Annual tax notices mailed last week reflect a preliminary 12.2 percent — or $3.2 billion — increase in county-assigned property values.
That means the county stands to collect an extra $25.8 million for the fiscal year starting July 1. New construction accounts for only 3.3 percent, or $7.1 million of the increase, with the rest attributed to higher property tax assessments.”
But one big question comes to mind: why, if values are down a bit?
Stan Sitko, the county’s newly appointed property tax administrator, maintains the timing is right because previous assessments were low and depreciation excessive.
“This year, I took the big step. We recalibrated,” he said regarding how the value of improvements is determined.
“Why are our assessed values still coming up when the market is correcting itself?” Sitko asked in an internal e-mail shared with the Tribune-Herald. “Two very good reasons: Our level lagged far behind the market in 2007 and 2006; and the volume of sales may have gone down in 2007, but the prices didn’t radically drop.”
A couple of things to consider:
Just remember, owner-occupied properties cannot increase in assessed value more than 3% per year. If your homes are owner-occupied (and you bought more than a year ago) they should not be making any dramatic adjustments. KathyH, since you just bought, they may be making an “on-sale”-type adjustment this year, and next year you’ll be subject to the 3% cap — however, I’d still call them and make sure they are assessing properly.
As for not having received it yet — don’t sweat for a while. March 15th (yesterday) was the deadline for the County to mail them — give it a while to get there. Some of us just got them early.
Another note — if your house here is a rental and falls below the “affordable housing” rental rates, you can also file for special tax rates that the County gives to homeowners that provide “affordable housing” to renters. You have to provide a copy of the lease and fill out some forms, and its not a huge amount of money anyway, but its worth knowing. In some cases it makes sense. Hypothetical example — you could rent for $1100 a month, but the affordable rental rate for your house is (for example) $1080. If you dropped the rent to $1075, you might save enough in taxes to more than make up for the lost $25 a month. But then your rental expenses would change and that could have income tax implications…so, its not a simple thing, but you should get the info to be informed.

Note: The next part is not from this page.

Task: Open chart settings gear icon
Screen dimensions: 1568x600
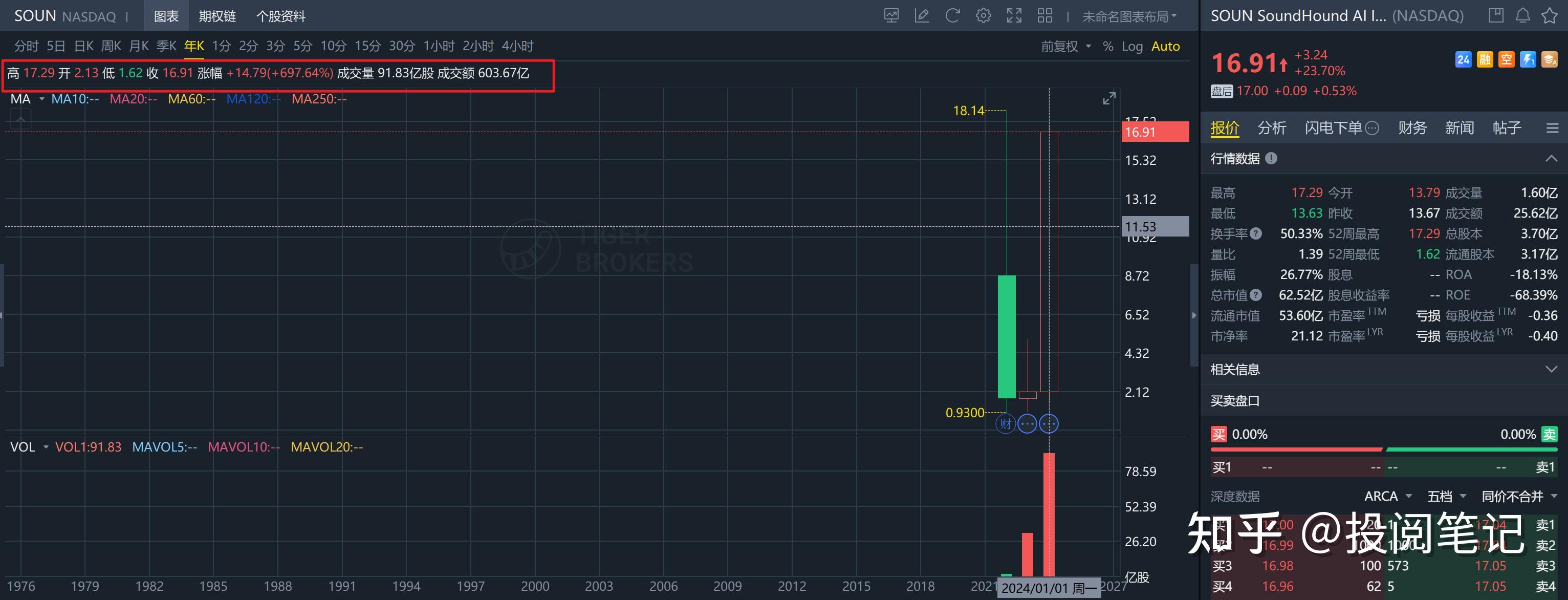Action: [x=983, y=16]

Homeowners are also assessed at a lower rate (per thousand) than non-owner occupied properties. Live in your home and you can avoid a lot of property tax. I am not kidding when I say that I pay more in property taxes for one lot in Kapoho than I do on my home and that’s been true for years.
Another thing to keep in mind is that (at least for me) the standard homeowner’s exemption is $40,000 but starting in 2005, an additional exemption of 20% of the total assessed value was passed. For example, my exemption is actually almost $70,000 after the 20% was added on. However, this 20% addition may not be law and could be currently granted as a gift from the County Council that they could also take away.